Crise de credibilidade

Por

Aquele papo de poder brando (ou direto) da mídia não é novidade para ninguém. Desde a revolução Francesa que esse veículo informa, influencia, oculta e manifesta informações da população. Para muitos, a mídia seria o quarto poder. Aquele que Montesquieu não considerou para efeitos do controle do Estado, mas que estaria ali, sempre presente. Mas a mídia só é capaz de influenciar e formar opiniões quando goza de credibilidade pela sociedade (ou parte dela). A confiança dos leitores é uma das mais importantes moedas de troca em uma sociedade democrática. 

Quando a credibilidade de um desses veículos formadores de opinião é balançada, dependendo do país que falarmos, a pode coisa ficar feia. E como vamos falar do Reino Unido… 

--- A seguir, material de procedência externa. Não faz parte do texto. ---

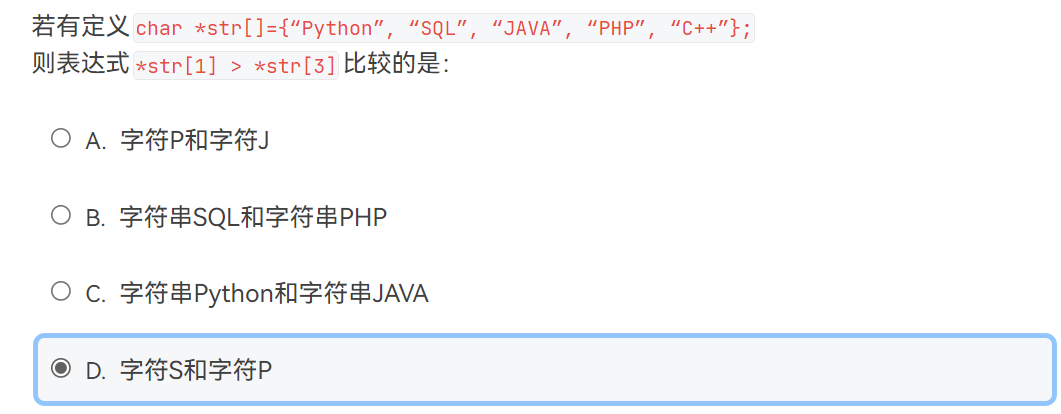The width and height of the screenshot is (1061, 414).
Task: Select radio button for option A
Action: coord(61,138)
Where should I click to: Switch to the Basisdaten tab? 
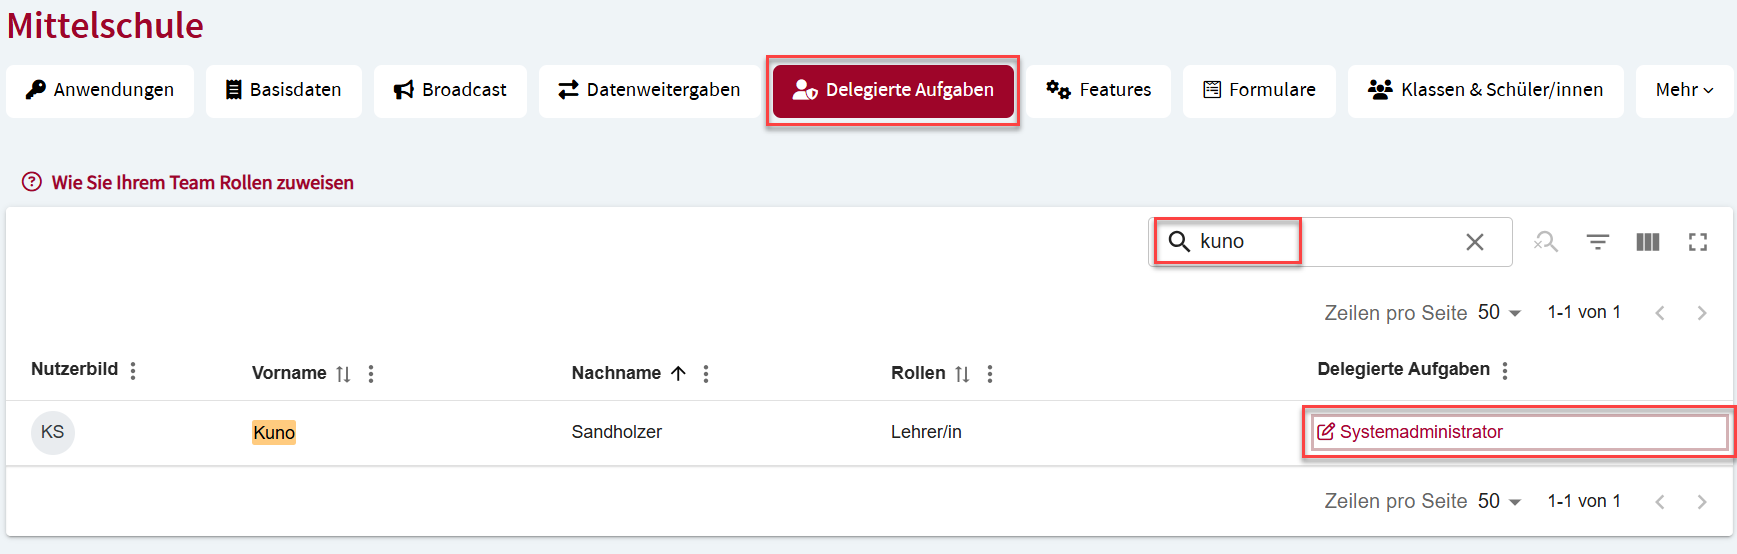coord(284,90)
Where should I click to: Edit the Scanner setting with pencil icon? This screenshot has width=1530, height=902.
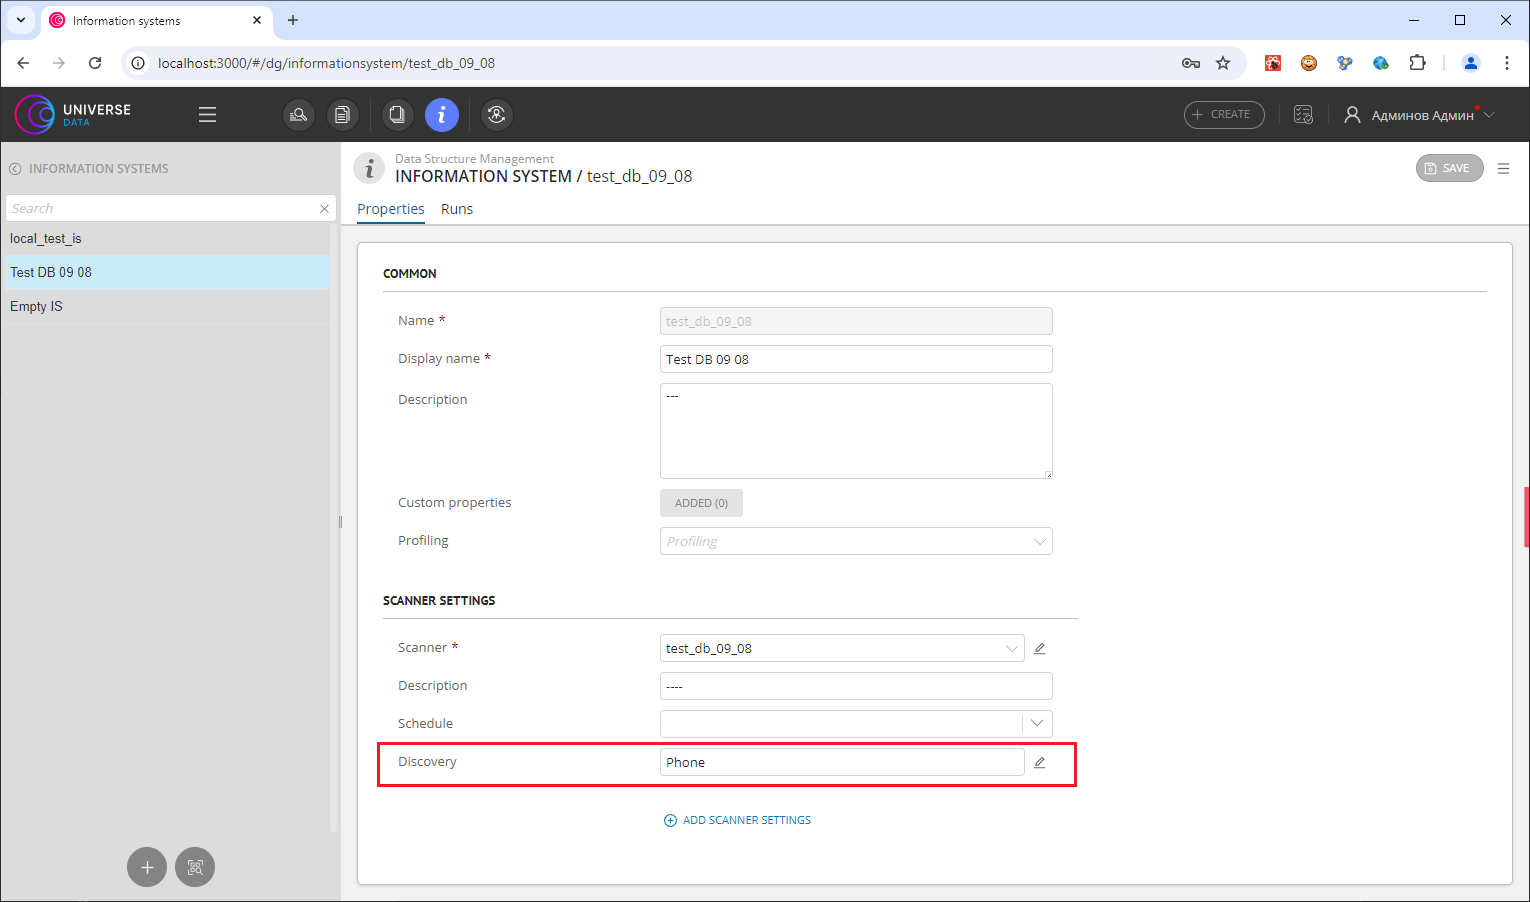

No ano passado, o tabloide News of the World (NOFTW) passou por uma dessas complicadas situações e acabou fechado. À época vieram a público, pelo periódico The Guardian (ideologicamente oposto ao NOTW), denúncias do uso de escutas ilegais e grampos de telefones de celebridades e pessoas importantes (clique aqui para mais sobre isso no blog). O jornal funcionava desde 1891, era parte do grande grupo de mídia, News Corporation, do magnata da mídia, Rupert Murdoch, e, mesmo assim, não foi poupado por seu escândalo. 

Mas a roda da vida gira de maneira irônica, e logo, aquele que se viu arruinado, pode ver um de seus  competidores seguir pelo mesmo caminho. E foi a vez da BBC. Também um dos mais tradicionais veículos de mídia do Reino Unido entrou em uma crise severa recentemente, após uma sucessão de eventos infortuitos que começaram coma  divulgação de que um dos seus apresentadores mais icônicos, Jimmy Savile, praticou pedofilia quando vivo. A notícia saiu em dezembro de 2011 e somente em outubro desse ano que a situação começou a piorar. Em outubro, um canal privado divulgou um programa com declarações de vítimas de Saville quando crianças e até David Cameron pressionou a emissora. 

A BBC complicou-se de vez quando o programa Newsnight divulgou falsas acusações de pedofilia contra um “importante político da era Thatcher” sem maiores especificações e, após especulações sobre quem esse político seria se espalharem na internet, as supostas vítimas vão ao ar e dizem ter se enganado. A omissão sobre o caso Saville  custou o  cargo do editor do programa Newsnight, e a falsa acusação, o cargo da diretora e do vice-diretor de jornalismo, e a substituição do novo diretor da emissora. Ainda houve o básico salário equivalente a R$ 1,5 milhões pagos ao diretor que ficou apenas 54 dias no cargo. Atitude que levou a críticas diretas até mesmo de David Cameron.

Segundo a Folha de S. Paulo, no dia 13 desse mês, a  uma agência reguladora de comunicações do Reino Unido mostrava que a BBC era a emissora com o maior nível de confiança do público. Essa sequência de tropeços pode derrubar essa credibilidade, tão cara à BBC, e pode custar também seu status de empresa pública. Murdoch já tem iniciado sua campanha contra a BBC, via twitter, e tem uma boa oportunidade de fazer crescer a influência de seus outros jornais.

Se no Reino Unido já há precedentes de caminhos nefastos das grandes empresas de mídia que tem sua credibilidade afetada, tudo indica que os tempos não são bons para a BBC. Todavia, diferentemente do NOTW, a BBC é uma dos maiores e mais populares veículos midiáticos do país e conta com canais de TV, jornais e notícias online. Cabe saber se isso será suficiente para abafar sua crise de credibilidade, se   ela ainda permanecerá sendo uma empresa pública e se conseguirá desviar-se desses problemas para manter sua reputação. Aguardem os próximos capítulos.